- Requisitos del ejercicio
• a. Copia sin cambios la parte del texto sobre la deuda municipal de Vila-real que comienza en "El Partido Popular" y termina en "frente del ayuntamiento.".
• b. Continúa el texto sobre la deuda municipal de Vila-real a partir de su última oración.

- Fragmento seleccionado
El Partido Popular de Vila-real ha exigido al alcalde, José Benlloch, máxima celeridad para hacer frente a la deuda de cerca de siete millones de euros que el ayuntamiento mantiene con proveedores.
Adrián Casabó, portavoz popular, ha señalado que en enero se presentó un plan de choque para abonar cuanto antes las facturas pendientes, que superaban los ocho millones, pero medio año después quedan por pagar cerca de siete millones, poniendo en una situación delicada a muchas empresas que trabajan para el consistorio.
Casabó criticó que el equipo de gobierno presente como logro el pago de un millón de euros en facturas pendientes del año 2025 y anteriores, cuando es la muestra más evidente del caos en la gestión económica de Benlloch al frente del ayuntamiento.

- Información proporcionada
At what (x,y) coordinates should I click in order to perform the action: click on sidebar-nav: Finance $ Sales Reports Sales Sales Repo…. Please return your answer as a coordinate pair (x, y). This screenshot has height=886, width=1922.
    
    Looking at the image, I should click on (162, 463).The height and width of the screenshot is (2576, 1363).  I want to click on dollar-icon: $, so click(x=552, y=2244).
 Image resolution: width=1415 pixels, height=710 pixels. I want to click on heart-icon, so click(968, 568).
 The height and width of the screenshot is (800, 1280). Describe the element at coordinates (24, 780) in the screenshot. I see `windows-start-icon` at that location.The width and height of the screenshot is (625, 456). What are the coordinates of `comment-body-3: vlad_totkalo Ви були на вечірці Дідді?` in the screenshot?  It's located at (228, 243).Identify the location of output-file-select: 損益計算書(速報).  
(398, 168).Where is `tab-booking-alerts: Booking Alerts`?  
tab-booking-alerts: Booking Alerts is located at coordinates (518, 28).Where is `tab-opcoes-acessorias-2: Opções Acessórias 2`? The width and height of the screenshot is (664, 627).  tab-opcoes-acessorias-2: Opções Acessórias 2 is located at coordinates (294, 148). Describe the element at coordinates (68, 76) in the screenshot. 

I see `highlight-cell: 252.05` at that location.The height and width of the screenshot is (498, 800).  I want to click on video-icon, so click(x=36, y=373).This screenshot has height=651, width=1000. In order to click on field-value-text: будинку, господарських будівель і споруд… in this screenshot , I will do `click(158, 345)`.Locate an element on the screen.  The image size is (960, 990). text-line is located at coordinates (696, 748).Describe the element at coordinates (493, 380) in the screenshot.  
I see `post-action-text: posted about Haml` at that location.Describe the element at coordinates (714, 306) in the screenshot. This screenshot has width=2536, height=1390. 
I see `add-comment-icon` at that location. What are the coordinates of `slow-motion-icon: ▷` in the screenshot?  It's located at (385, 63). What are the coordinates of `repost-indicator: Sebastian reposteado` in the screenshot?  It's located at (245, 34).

- Lista de respuestas
• a.
El Partido Popular de Vila-real ha exigido al alcalde, José Benlloch, máxima celeridad para hacer frente a la deuda de cerca de siete millones de euros que el ayuntamiento mantiene con proveedores.
Adrián Casabó, portavoz popular, ha señalado que en enero se presentó un plan de choque para abonar cuanto antes las facturas pendientes, que superaban los ocho millones, pero medio año después quedan por pagar cerca de siete millones, poniendo en una situación delicada a muchas empresas que trabajan para el consistorio.
Casabó criticó que el equipo de gobierno presente como logro el pago de un millón de euros en facturas pendientes del año 2025 y anteriores, cuando es la muestra más evidente del caos en la gestión económica de Benlloch al frente del ayuntamiento.

• b.
PSOE y Compromís han provocado que autónomos y empresas de Vila-real ya no quieran trabajar para el ayuntamiento, debido al caos en la gestión económica y a la enorme incertidumbre generada.
Casabó añadió que el alcalde continúa ocultando el coste real de esta demora, ya que, además de la deuda, hay reclamaciones por intereses de demora que varias empresas ya han presentado; un coste adicional que supondría, dice, el conjunto de la ciudadanía de Vila-real.